The sessions Dec. 11 and 12 at the Sidney Police Department training facility were led by professionals from the Ohio Criminal Justice Coordinating Center of Excellence, embedded at the Northeast Ohio Medical University in Rootstown, near Akron. It is the goal of the CJ/CCoE "for each county in Ohio to develop an array of programs that will divert people with mental disorders from jail and keep people with mental disorders in treatment."
A first step toward the goal of appropriate diversion is to know what services and systems each county currently employs, and where the gaps may be. According to the CJ/CCoE website, "The Sequential Intercept Model proposes that there are a number of 'points of interceptions' or opportunities where an intervention can be made with a person with mental illness that will keep that individual from entering or going 'deeper' into the criminal justice system."

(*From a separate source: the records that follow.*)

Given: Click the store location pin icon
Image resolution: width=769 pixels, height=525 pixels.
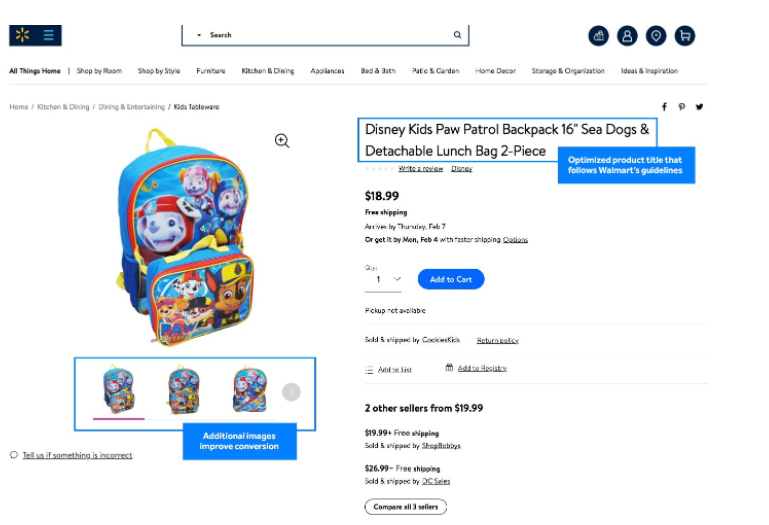Looking at the screenshot, I should [656, 36].
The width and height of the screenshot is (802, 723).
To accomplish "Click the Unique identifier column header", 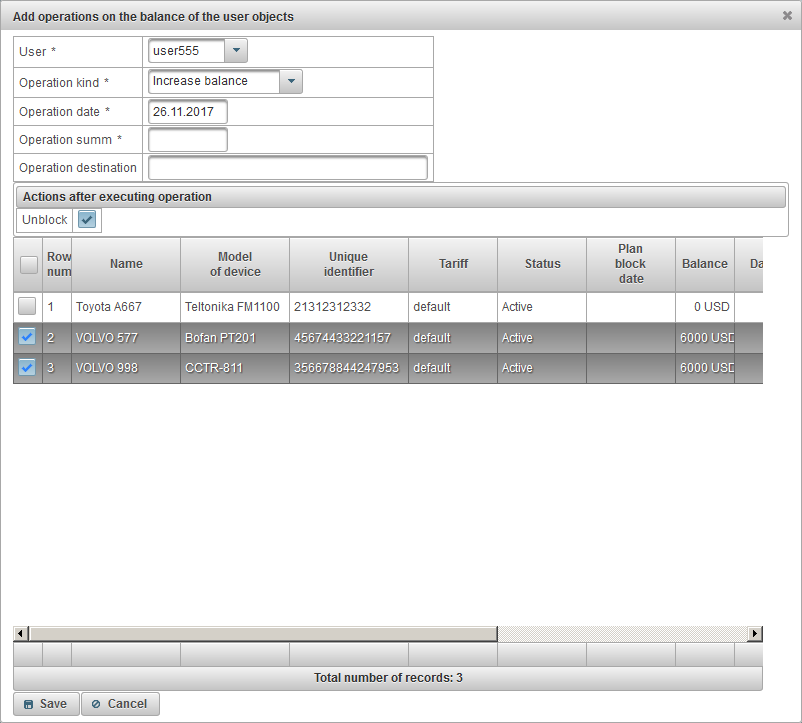I will coord(348,264).
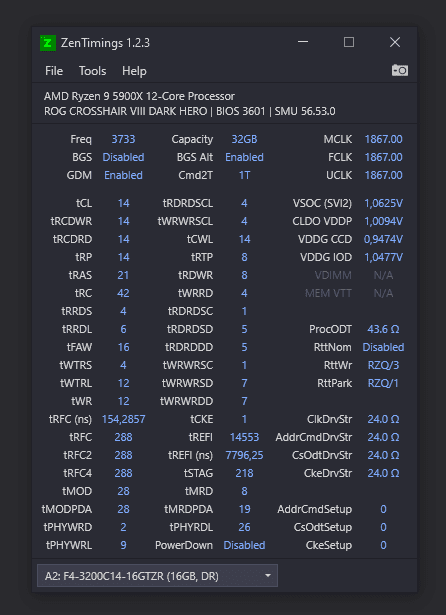The image size is (446, 615).
Task: Minimize the ZenTimings window
Action: pos(303,42)
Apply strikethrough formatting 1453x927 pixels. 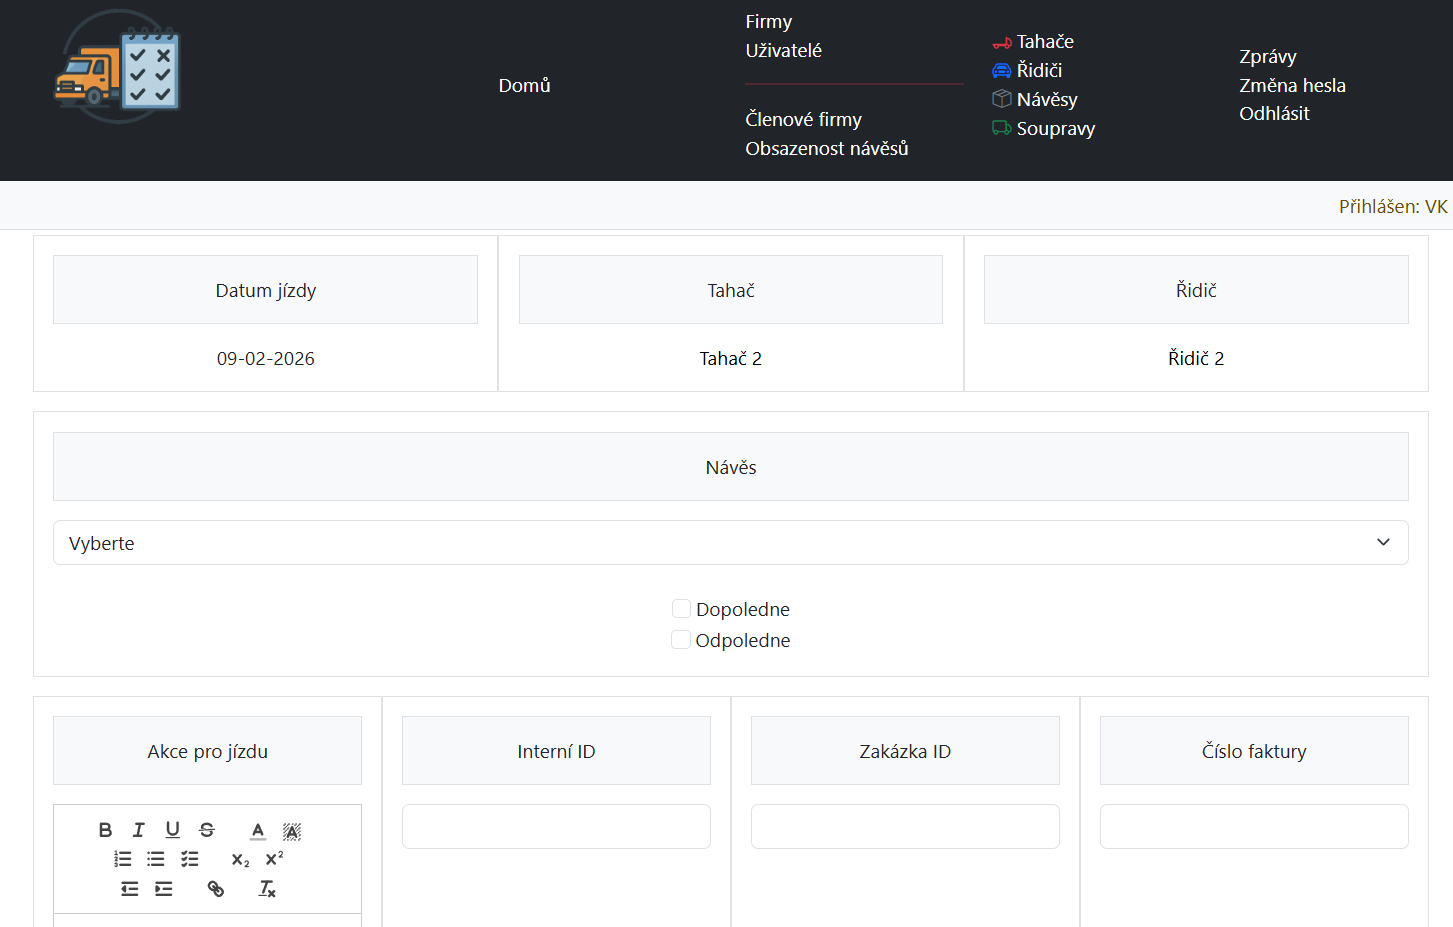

The training was funded by an Edward Byrne Memorial Justice Assistance Grant to the CJ/CCoE, and arranged by the Tri-County Board of Recovery and Mental Health Services in cooperation with the Shelby County Sheriff's Office and the Sidney Police Department.
One outcome of the training is the establishment of working subgroups who are researching specific topics and who will report back with additional information or with specific plans or strategies for improving systems in Shelby County. The group plans to re-convene sometime in the first quarter of 2015.